Ce que nous jugeons comme une inestimable valeur dans les sociétés au sein desquelles nous évoluons, c’est tout au contraire leur complexité, leurs contradictions, leur perpétuel changement où chaque jour s’invente une part de la société à venir. Le débat sur l’identité nationale est à rebours de cette richesse car, tel qu’il est posé, il ne peut qu’aboutir à cette muséification mortifère pour la vitalité d’une société. Les habitudes et les codes de l’autre n’y sont en effet plus une source de curiosité et de découverte mais un danger qu’il faut éloigner à tout prix, quel que soit l’attirail sémantique – fut-il traversé du lexique républicain - déployé à cette fin.

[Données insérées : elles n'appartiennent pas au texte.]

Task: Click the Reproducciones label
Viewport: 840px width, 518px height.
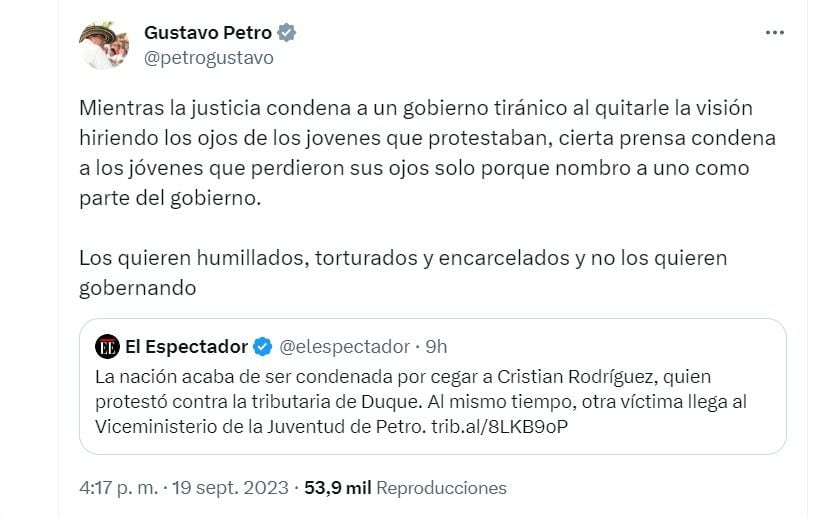Action: [x=441, y=488]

Il est toujours étrange de voir à quel point les responsables politiques peuvent, à certains moments de l’Histoire, enfoncer une société qu’ils ont la charge de développer à des fins mesquines et qui ne construisent rien. Or, ici, on l’aura compris, la fin est électorale et le moyen – le débat sur l’identité nationale – joue comme un dérivatif aux vrais problèmes qui se posent au pays. Car, enfin, quel aurait été un débat utile et dont nous sommes de fait privés par l’atonie intellectuelle de la classe politique française ? Tout simplement celle de l’effectivité des valeurs de la République, élément fondamental de la cohésion sociale et nationale.

Et dans un débat ainsi posé, les pouvoirs publics auraient pu non pas manipuler les peurs mais se projeter, dans une action réflexive à laquelle les citoyens auraient été conviés, dans une dynamique républicaine positive.

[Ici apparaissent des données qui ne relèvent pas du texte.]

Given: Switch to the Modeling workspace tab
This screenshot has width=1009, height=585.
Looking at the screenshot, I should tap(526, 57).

Evidemment, cela aurait commandé de poser des questions qui dérangent réellement et qui auraient supposé que les pouvoirs publics soient en situation de dire quel chemin ils comptaient prendre pour que lesdites valeurs s’appliquent pour tous et partout.

A cet égard, il eut été intéressant de lancer un grand débat sur les discriminations, dont l’existence contrevient gravement au principe d’égalité et qui frappent potentiellement une grande majorité de citoyens, qu’ils aient subi cette rupture d’égalité qu’est la discrimination en raison de leur origine réelle ou supposée, de leur nationalité, de leur genre, de leur orientation sexuelle, de leur apparence physique, de leur adresse ou de leur âge.

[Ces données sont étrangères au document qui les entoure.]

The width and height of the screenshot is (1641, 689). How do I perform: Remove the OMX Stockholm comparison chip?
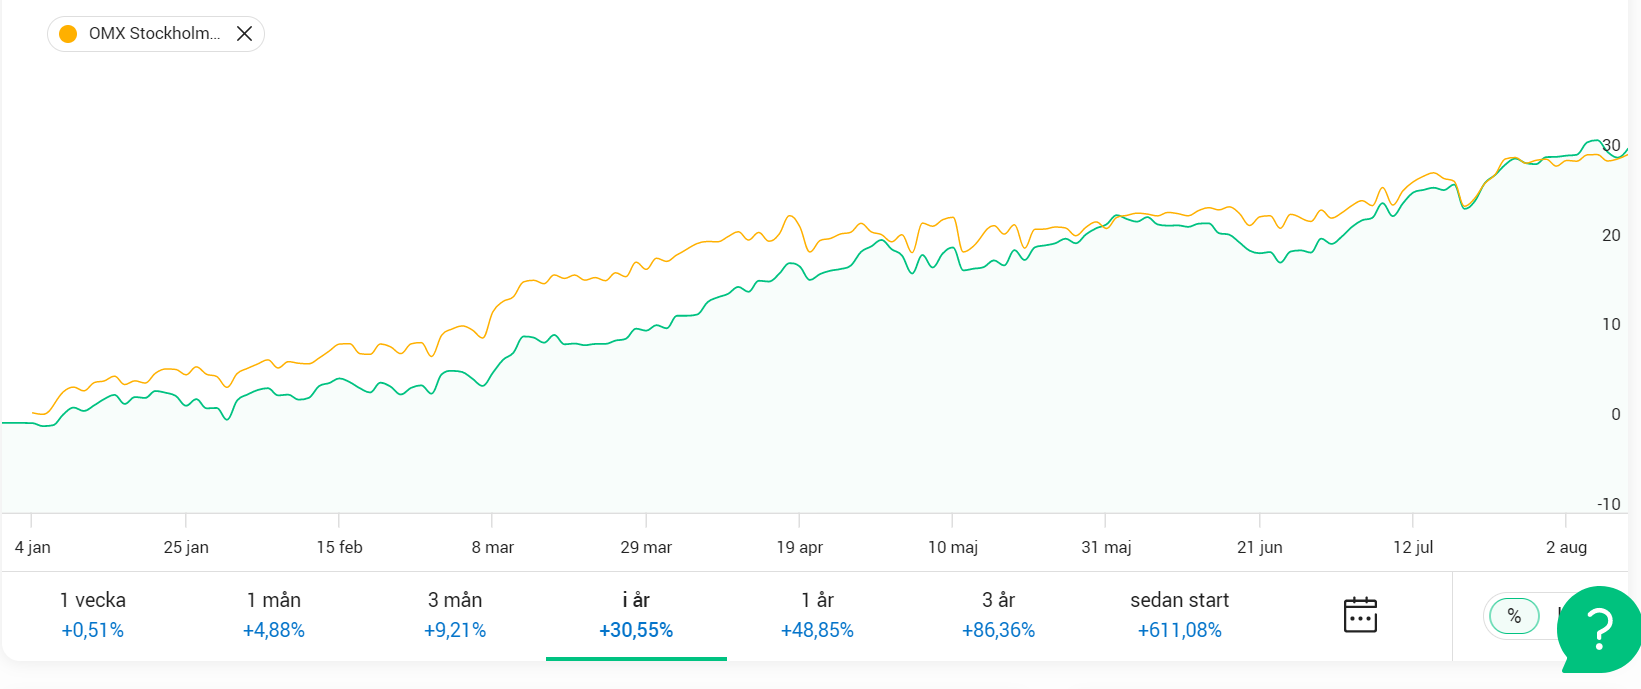244,34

Il eut été de même fondamental de se poser la question de la fluidité sociale, c’est-à-dire de la perspective de se voir doté des mêmes chances de promotion sociale quelle que soit son origine sociale. Or, le défaut de fluidité sociale contrevient à une "méritocratie républicaine" souvent vantée mais bien loin d’être une réalité.

Des débats d’une autre tenue que les relents rances de l’actuel "débat" qui n’en finissent pas de remonter à la surface. Des débats d’une autre tenue que la sortie de Frédéric Lefebvre expliquant, après le référendum en Suisse, que les constructions de minarets devaient respecter les règles d’urbanisme, une sortie douteuse et somme toute aussi intelligente que d’expliquer que les conducteurs musulmans devaient respecter le code de la route.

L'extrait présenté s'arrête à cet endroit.